*** Opening of DATA SECTION ***

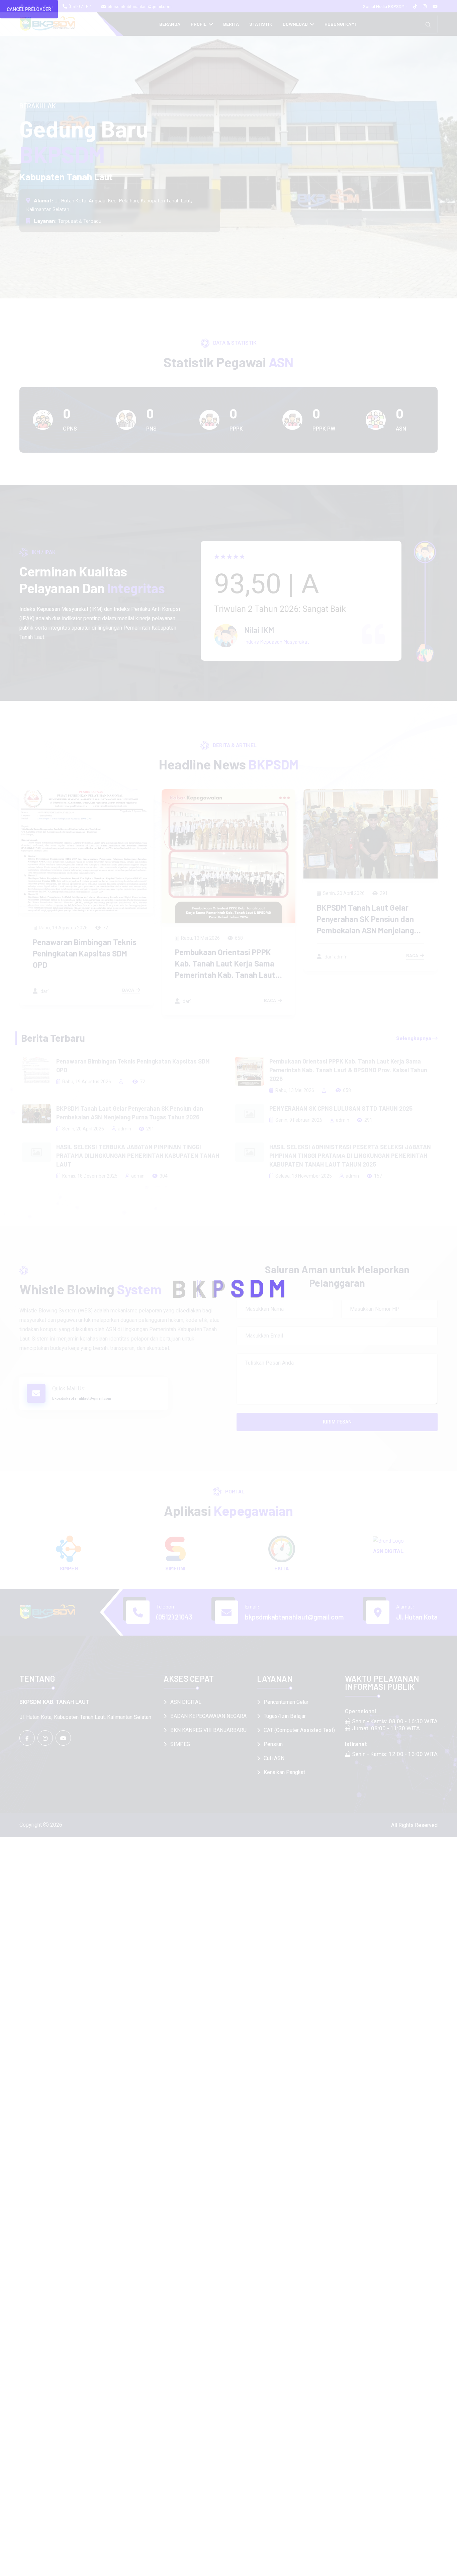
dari (43, 1001)
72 (142, 1081)
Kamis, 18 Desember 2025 (89, 1176)
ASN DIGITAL (185, 1702)
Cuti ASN (274, 1758)
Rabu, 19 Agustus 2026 (86, 1081)
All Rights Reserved (414, 1825)
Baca (128, 1000)
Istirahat (356, 1743)
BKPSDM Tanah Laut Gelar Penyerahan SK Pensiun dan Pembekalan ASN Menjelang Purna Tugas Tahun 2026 (129, 1113)
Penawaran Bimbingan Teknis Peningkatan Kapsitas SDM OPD (133, 1065)
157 (378, 1176)
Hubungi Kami (340, 24)
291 (242, 893)
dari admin (193, 956)
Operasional (360, 1711)
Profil (199, 24)
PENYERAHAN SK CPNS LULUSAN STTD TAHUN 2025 (341, 1108)
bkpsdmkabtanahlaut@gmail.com (140, 6)
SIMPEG (180, 1744)
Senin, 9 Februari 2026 (346, 894)
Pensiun (273, 1744)
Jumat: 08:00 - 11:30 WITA (386, 1728)
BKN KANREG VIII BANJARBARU (208, 1730)
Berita (231, 24)
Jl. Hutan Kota (417, 1617)
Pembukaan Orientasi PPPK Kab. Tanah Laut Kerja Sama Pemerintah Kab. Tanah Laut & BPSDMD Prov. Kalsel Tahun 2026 (84, 974)
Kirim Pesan (337, 1421)
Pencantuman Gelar (286, 1702)
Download (296, 24)
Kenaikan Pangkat (284, 1772)
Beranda (169, 24)
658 (97, 938)
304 (164, 1176)
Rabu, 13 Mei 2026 (58, 938)
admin (124, 1128)
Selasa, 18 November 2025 (303, 1176)
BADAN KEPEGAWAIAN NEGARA (208, 1716)
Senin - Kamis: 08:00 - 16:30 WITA (395, 1721)
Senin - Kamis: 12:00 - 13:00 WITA (395, 1754)
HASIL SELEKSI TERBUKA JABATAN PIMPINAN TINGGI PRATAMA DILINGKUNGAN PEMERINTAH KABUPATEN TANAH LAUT (137, 1155)
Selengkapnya (414, 1038)
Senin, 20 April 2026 (202, 893)
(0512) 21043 (80, 6)
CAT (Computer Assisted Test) (299, 1730)
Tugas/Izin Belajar (285, 1716)
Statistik (260, 24)
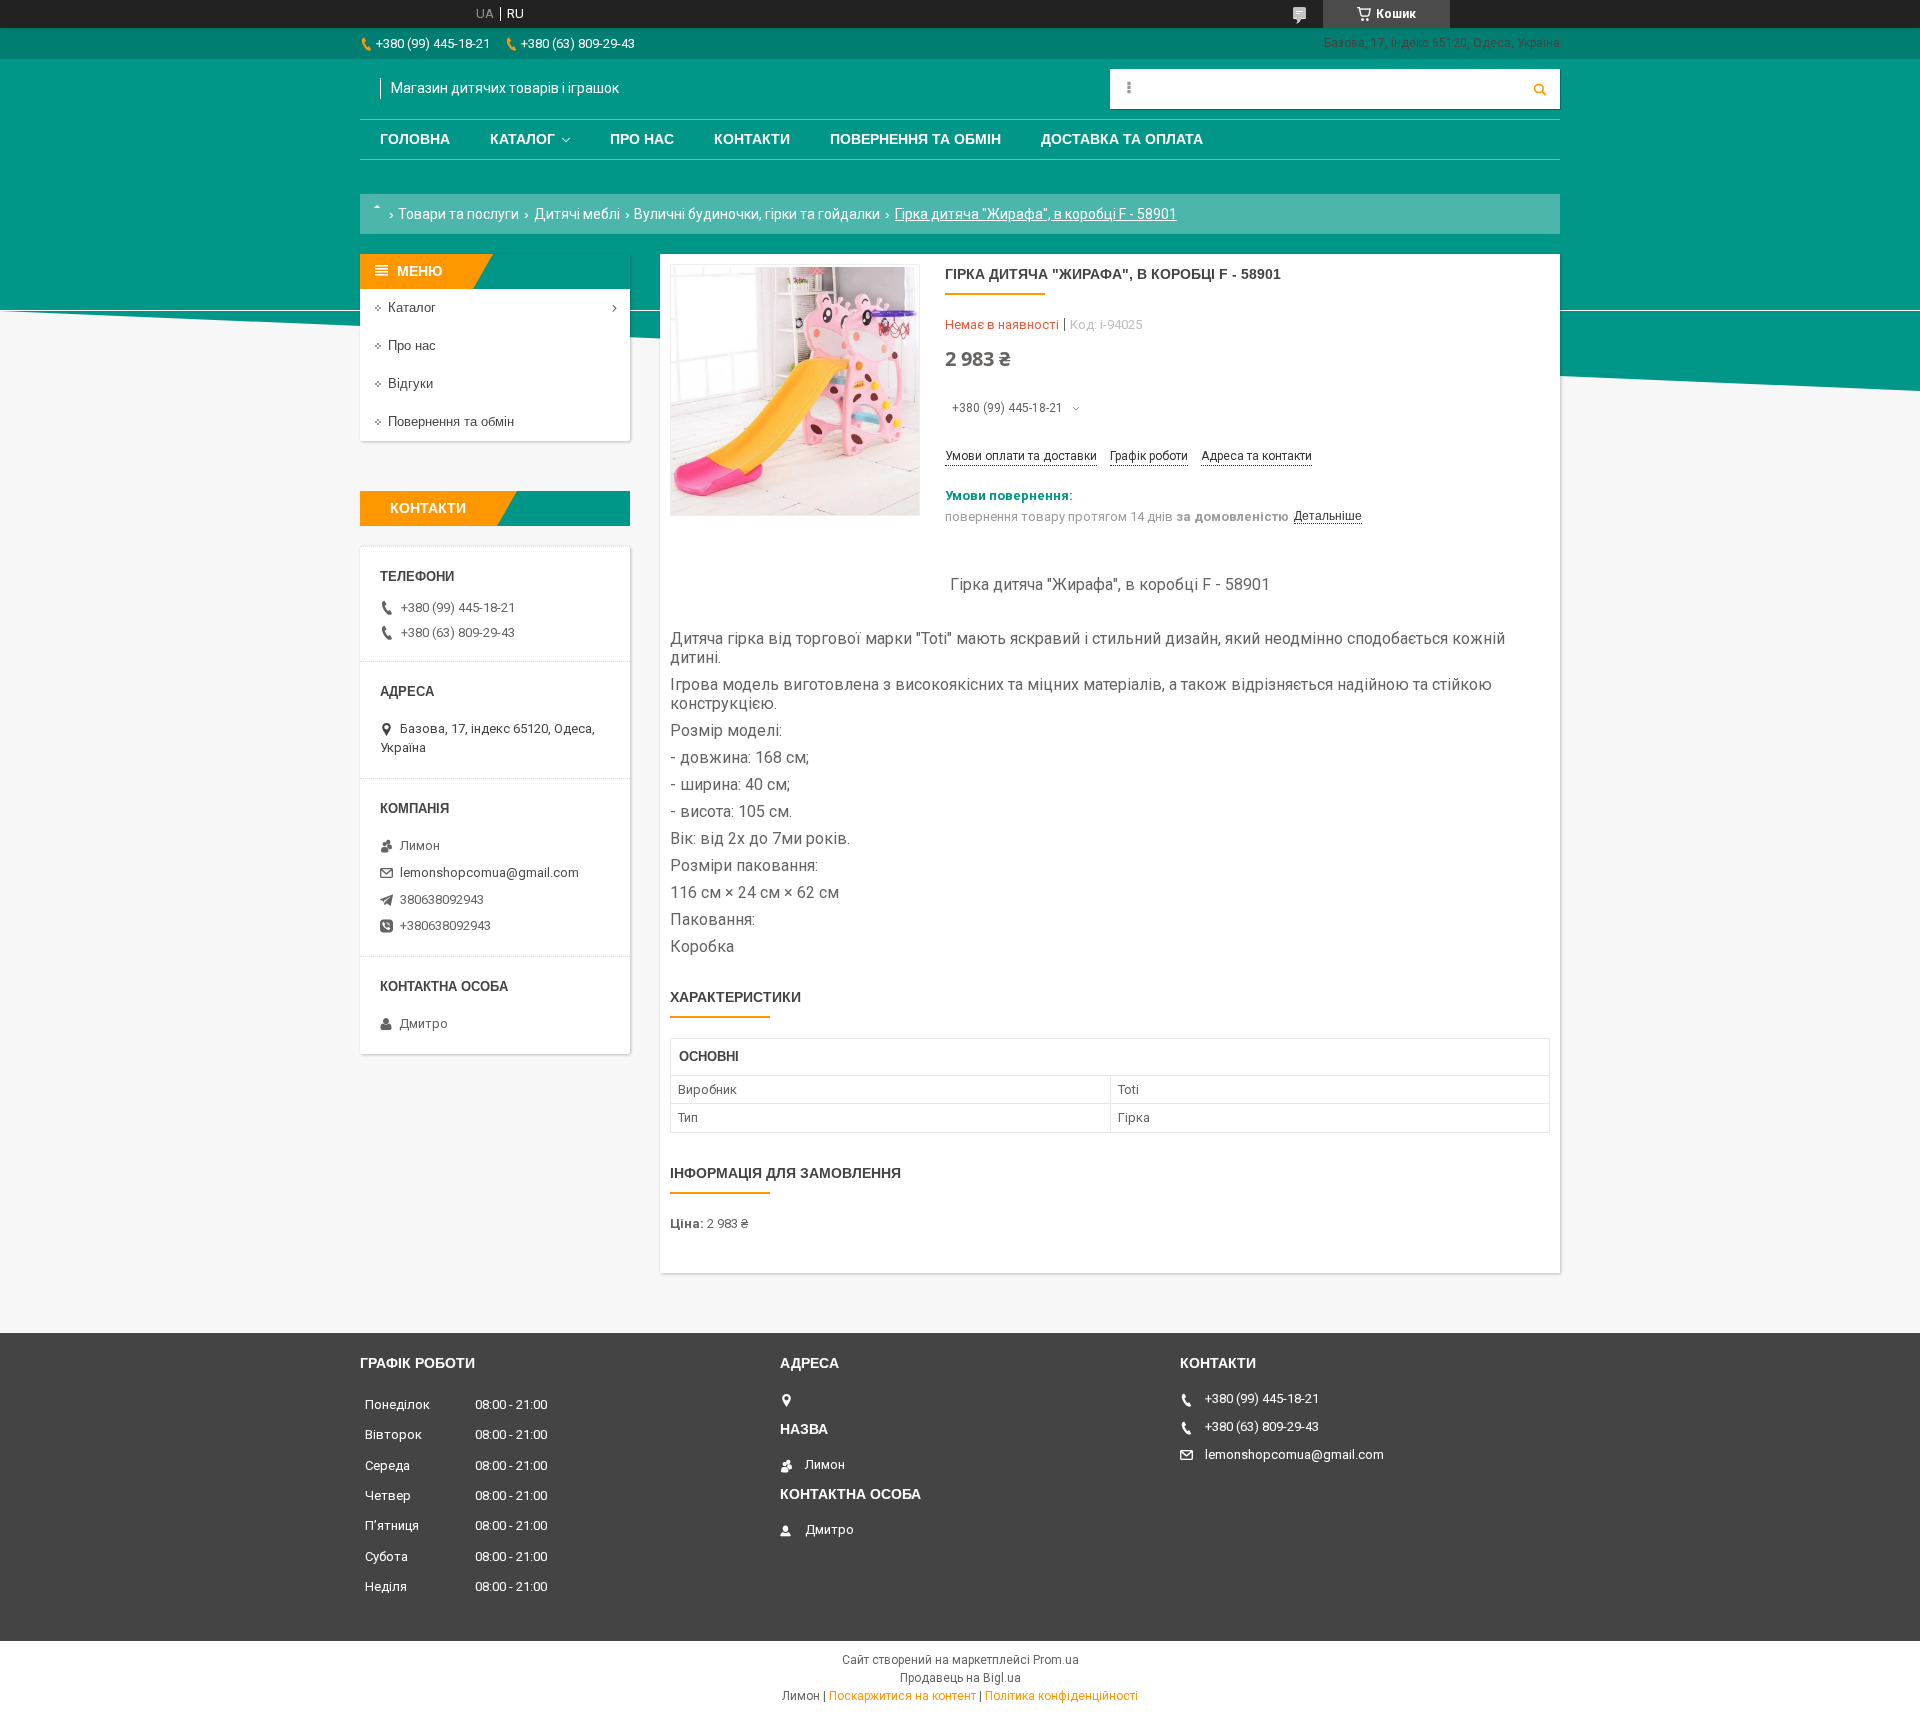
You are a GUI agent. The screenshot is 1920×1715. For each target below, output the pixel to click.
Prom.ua (1056, 1660)
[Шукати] (1540, 89)
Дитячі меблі (577, 214)
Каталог (522, 139)
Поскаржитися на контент (902, 1696)
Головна (415, 139)
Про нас (642, 139)
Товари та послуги (458, 214)
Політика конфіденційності (1061, 1696)
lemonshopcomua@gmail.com (489, 872)
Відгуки (410, 383)
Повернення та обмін (915, 139)
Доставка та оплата (1122, 139)
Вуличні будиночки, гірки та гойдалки (757, 214)
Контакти (752, 139)
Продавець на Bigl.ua (960, 1678)
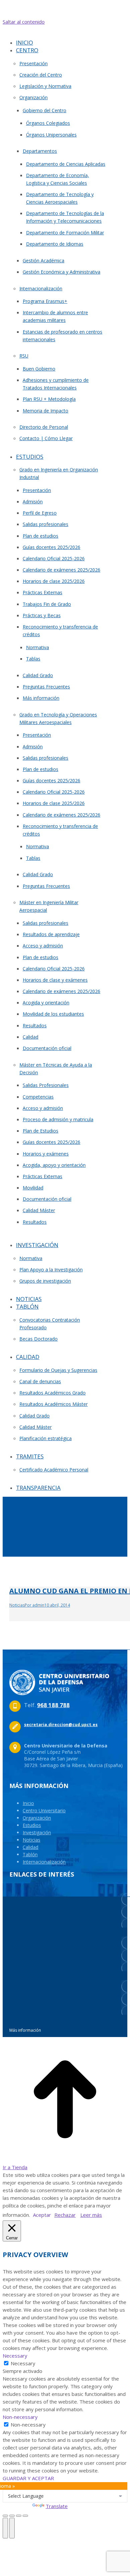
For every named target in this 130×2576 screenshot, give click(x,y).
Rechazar (65, 2214)
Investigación (37, 1832)
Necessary (23, 2363)
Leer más (91, 2214)
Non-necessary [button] (20, 2417)
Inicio (28, 1803)
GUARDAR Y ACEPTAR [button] (28, 2478)
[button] (59, 32)
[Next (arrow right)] (12, 2528)
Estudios (32, 1825)
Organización (37, 1818)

*** Close of DATA SECTION ***

TASK GOAL: If a record contains a picture, leave the picture out; repeat the record itself exactly.

ANSWER SPACE:
dari (43, 1001)
72 (142, 1081)
Kamis, 18 Desember 2025 (89, 1176)
ASN DIGITAL (185, 1702)
Cuti ASN (274, 1758)
Rabu, 19 Agustus 2026 (86, 1081)
All Rights Reserved (414, 1825)
Baca (128, 1000)
Istirahat (356, 1743)
BKPSDM Tanah Laut Gelar Penyerahan SK Pensiun dan Pembekalan ASN Menjelang Purna Tugas Tahun 2026 (129, 1113)
Penawaran Bimbingan Teknis Peningkatan Kapsitas SDM OPD (133, 1065)
157 (378, 1176)
Hubungi Kami (340, 24)
291 (242, 893)
dari admin (193, 956)
Operasional (360, 1711)
Profil (199, 24)
PENYERAHAN SK CPNS LULUSAN STTD TAHUN 2025 (341, 1108)
bkpsdmkabtanahlaut@gmail.com (140, 6)
SIMPEG (180, 1744)
Senin, 9 Februari 2026 (346, 894)
Pensiun (273, 1744)
Jumat: 08:00 - 11:30 WITA (386, 1728)
BKN KANREG VIII BANJARBARU (208, 1730)
Berita (231, 24)
Jl. Hutan Kota (417, 1617)
Pembukaan Orientasi PPPK Kab. Tanah Laut Kerja Sama Pemerintah Kab. Tanah Laut & BPSDMD Prov. Kalsel Tahun 2026 (84, 974)
Kirim Pesan (337, 1421)
Pencantuman Gelar (286, 1702)
Download (296, 24)
Kenaikan Pangkat (284, 1772)
Beranda (169, 24)
658 (97, 938)
304 (164, 1176)
Rabu, 13 Mei 2026 (58, 938)
admin (124, 1128)
Selasa, 18 November 2025 (303, 1176)
BADAN KEPEGAWAIAN NEGARA (208, 1716)
Senin - Kamis: 08:00 - 16:30 WITA (395, 1721)
Senin - Kamis: 12:00 - 13:00 WITA (395, 1754)
HASIL SELEKSI TERBUKA JABATAN PIMPINAN TINGGI PRATAMA DILINGKUNGAN PEMERINTAH KABUPATEN TANAH LAUT (137, 1155)
Selengkapnya (414, 1038)
Senin, 20 April 2026 (202, 893)
(0512) 21043 (80, 6)
CAT (Computer Assisted Test) (299, 1730)
Tugas/Izin Belajar (285, 1716)
Statistik (260, 24)
You are a GUI agent. The screenshot is 1920×1715. For each target below, output the pixel to click.
Prom.ua (1056, 1660)
[Шукати] (1540, 89)
Дитячі меблі (577, 214)
Каталог (522, 139)
Поскаржитися на контент (902, 1696)
Головна (415, 139)
Про нас (642, 139)
Товари та послуги (458, 214)
Політика конфіденційності (1061, 1696)
lemonshopcomua@gmail.com (489, 872)
Відгуки (410, 383)
Повернення та обмін (915, 139)
Доставка та оплата (1122, 139)
Вуличні будиночки, гірки та гойдалки (757, 214)
Контакти (752, 139)
Продавець на Bigl.ua (960, 1678)
For every named target in this 130×2576 screenshot, give click(x,y).
Rechazar (65, 2214)
Investigación (37, 1832)
Necessary (23, 2363)
Leer más (91, 2214)
Non-necessary [button] (20, 2417)
Inicio (28, 1803)
GUARDAR Y ACEPTAR [button] (28, 2478)
[button] (59, 32)
[Next (arrow right)] (12, 2528)
Estudios (32, 1825)
Organización (37, 1818)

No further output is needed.